| Action item |
Report the lines of the material that carry the string "Affiliated".
Top of Raw data
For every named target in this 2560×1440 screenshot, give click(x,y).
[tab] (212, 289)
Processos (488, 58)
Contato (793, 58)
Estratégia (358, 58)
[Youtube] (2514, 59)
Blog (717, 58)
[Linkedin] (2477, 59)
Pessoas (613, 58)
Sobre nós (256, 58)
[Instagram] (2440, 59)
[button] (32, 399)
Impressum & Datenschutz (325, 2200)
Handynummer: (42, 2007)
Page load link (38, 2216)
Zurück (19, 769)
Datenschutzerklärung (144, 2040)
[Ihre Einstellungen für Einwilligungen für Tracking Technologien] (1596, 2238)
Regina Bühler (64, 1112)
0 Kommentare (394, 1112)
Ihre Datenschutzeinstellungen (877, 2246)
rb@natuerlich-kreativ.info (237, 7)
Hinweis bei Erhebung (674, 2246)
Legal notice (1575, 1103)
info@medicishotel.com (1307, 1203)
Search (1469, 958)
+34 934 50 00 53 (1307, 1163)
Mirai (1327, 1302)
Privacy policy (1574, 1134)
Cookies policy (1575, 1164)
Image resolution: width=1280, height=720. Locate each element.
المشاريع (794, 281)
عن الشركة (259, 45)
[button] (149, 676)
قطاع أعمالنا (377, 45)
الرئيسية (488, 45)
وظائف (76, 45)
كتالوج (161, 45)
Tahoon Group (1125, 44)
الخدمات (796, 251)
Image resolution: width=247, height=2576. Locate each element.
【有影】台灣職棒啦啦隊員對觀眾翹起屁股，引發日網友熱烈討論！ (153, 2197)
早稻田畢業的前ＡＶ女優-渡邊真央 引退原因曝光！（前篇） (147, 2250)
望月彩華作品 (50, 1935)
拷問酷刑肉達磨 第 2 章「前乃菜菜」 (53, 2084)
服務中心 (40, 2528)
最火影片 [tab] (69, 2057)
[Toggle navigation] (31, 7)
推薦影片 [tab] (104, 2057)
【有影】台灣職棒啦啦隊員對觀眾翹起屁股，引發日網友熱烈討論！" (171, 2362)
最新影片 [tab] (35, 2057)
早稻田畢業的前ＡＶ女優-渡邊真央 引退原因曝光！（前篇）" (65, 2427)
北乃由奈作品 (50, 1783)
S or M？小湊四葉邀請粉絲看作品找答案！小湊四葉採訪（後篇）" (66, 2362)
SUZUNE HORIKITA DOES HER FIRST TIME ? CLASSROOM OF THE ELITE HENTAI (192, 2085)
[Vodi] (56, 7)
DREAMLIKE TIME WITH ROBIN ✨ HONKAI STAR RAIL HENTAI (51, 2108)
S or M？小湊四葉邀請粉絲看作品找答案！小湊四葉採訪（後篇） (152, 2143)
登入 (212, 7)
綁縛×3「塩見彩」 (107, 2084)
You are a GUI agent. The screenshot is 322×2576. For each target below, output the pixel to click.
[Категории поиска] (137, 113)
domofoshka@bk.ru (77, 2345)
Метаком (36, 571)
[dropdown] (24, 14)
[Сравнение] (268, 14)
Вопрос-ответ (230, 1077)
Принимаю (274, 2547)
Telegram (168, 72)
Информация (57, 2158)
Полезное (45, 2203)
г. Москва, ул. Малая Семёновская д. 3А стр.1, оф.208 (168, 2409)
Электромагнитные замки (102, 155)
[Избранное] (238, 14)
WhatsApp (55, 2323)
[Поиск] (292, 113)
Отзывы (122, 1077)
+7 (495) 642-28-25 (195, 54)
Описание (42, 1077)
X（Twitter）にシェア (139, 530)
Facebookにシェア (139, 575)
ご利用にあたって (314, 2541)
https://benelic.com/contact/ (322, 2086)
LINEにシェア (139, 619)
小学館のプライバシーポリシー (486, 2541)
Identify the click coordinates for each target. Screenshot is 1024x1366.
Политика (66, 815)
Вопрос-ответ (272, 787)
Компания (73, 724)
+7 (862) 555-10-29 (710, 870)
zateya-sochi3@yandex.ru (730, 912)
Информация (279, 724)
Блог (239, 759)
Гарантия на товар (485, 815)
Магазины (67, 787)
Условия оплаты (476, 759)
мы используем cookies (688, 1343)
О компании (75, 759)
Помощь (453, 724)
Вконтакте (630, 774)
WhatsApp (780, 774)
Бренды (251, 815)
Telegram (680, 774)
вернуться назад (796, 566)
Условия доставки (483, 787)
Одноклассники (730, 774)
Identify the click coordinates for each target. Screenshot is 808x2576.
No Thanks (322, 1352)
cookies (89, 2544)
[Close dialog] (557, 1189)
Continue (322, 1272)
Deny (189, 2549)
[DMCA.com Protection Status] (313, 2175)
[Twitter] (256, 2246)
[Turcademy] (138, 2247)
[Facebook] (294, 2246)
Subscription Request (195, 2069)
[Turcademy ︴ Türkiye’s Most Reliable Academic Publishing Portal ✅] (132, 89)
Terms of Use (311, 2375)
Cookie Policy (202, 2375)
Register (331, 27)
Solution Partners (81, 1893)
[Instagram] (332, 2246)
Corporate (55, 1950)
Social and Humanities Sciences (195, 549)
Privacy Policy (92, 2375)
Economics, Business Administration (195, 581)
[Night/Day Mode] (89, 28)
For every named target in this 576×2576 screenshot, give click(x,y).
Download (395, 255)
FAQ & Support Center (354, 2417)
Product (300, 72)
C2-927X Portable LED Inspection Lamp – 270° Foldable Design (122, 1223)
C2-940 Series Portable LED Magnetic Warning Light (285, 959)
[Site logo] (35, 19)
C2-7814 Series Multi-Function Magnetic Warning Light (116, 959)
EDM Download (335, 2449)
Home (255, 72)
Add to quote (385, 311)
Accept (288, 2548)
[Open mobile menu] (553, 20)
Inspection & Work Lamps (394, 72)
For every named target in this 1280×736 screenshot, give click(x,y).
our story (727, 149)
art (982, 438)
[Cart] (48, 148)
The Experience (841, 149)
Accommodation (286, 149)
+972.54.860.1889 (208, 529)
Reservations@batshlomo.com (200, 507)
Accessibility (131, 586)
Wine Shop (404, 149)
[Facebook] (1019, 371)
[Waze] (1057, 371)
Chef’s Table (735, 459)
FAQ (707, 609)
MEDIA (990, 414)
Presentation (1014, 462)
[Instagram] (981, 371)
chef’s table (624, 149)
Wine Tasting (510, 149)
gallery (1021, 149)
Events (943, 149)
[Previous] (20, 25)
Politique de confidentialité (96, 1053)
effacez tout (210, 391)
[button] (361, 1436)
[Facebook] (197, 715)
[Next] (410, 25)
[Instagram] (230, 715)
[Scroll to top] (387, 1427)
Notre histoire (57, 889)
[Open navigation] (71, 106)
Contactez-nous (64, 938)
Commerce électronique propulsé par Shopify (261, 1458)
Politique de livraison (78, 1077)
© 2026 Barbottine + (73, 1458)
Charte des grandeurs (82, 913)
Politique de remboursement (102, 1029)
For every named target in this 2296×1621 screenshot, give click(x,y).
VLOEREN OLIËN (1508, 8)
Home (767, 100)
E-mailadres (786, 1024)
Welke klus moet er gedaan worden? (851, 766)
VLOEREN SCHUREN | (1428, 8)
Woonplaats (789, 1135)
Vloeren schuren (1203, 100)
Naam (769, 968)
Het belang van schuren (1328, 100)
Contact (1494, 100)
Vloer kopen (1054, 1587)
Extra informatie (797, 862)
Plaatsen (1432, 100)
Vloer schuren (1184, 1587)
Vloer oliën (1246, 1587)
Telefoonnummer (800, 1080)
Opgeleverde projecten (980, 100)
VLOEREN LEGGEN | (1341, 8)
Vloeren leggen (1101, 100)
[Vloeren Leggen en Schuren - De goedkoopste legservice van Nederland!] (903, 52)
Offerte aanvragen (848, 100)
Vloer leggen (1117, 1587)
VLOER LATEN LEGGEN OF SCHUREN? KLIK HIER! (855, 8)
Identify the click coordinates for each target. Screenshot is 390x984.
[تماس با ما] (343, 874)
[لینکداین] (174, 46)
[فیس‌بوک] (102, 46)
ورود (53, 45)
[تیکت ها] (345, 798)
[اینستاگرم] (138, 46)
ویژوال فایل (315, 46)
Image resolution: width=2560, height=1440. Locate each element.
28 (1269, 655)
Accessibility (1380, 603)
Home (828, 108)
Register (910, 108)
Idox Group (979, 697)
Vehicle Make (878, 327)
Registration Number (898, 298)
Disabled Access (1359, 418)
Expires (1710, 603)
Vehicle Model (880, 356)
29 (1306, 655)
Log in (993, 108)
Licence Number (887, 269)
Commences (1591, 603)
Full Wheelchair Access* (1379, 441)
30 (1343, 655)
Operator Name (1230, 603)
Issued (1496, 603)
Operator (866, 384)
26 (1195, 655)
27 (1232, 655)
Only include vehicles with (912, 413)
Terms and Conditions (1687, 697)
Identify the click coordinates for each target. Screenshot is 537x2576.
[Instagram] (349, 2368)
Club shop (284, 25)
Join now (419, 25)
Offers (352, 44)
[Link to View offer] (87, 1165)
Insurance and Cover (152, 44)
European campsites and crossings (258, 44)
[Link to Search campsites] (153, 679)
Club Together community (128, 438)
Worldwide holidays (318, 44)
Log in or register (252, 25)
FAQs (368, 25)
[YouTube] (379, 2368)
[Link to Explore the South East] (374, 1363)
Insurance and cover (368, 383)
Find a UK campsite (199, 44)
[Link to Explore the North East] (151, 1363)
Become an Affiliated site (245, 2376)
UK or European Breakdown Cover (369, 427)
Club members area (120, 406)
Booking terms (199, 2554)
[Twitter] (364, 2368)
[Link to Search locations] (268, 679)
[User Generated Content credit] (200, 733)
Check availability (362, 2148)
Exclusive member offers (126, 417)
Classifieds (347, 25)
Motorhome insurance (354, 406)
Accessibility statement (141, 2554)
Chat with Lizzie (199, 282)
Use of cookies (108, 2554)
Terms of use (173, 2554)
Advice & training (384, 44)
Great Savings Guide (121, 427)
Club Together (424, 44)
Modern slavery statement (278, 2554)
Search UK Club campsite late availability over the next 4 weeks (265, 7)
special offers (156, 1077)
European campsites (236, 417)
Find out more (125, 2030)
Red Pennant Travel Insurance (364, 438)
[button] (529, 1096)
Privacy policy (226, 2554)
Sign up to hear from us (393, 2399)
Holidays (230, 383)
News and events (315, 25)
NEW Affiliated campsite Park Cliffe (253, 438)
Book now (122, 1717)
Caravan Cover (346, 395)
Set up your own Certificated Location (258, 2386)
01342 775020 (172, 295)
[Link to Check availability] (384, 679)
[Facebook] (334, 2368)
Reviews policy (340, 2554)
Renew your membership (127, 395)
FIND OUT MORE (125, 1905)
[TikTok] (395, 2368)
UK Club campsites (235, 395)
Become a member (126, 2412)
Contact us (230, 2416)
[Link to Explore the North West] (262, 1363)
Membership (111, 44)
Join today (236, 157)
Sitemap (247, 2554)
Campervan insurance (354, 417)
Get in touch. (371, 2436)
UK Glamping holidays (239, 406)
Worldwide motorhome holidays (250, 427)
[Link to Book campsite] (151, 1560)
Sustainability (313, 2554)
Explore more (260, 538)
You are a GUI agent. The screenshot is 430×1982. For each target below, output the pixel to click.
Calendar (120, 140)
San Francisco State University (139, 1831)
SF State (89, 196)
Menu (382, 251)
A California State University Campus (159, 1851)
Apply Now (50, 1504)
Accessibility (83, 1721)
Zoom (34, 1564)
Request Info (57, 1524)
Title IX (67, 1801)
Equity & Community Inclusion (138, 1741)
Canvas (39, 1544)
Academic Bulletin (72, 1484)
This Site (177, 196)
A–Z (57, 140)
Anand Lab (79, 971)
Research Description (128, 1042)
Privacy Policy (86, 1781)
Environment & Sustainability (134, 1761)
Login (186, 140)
Bottom of Raw data
| Output below |
Become an Affiliated site (245, 2376)
NEW Affiliated campsite Park Cliffe (253, 438)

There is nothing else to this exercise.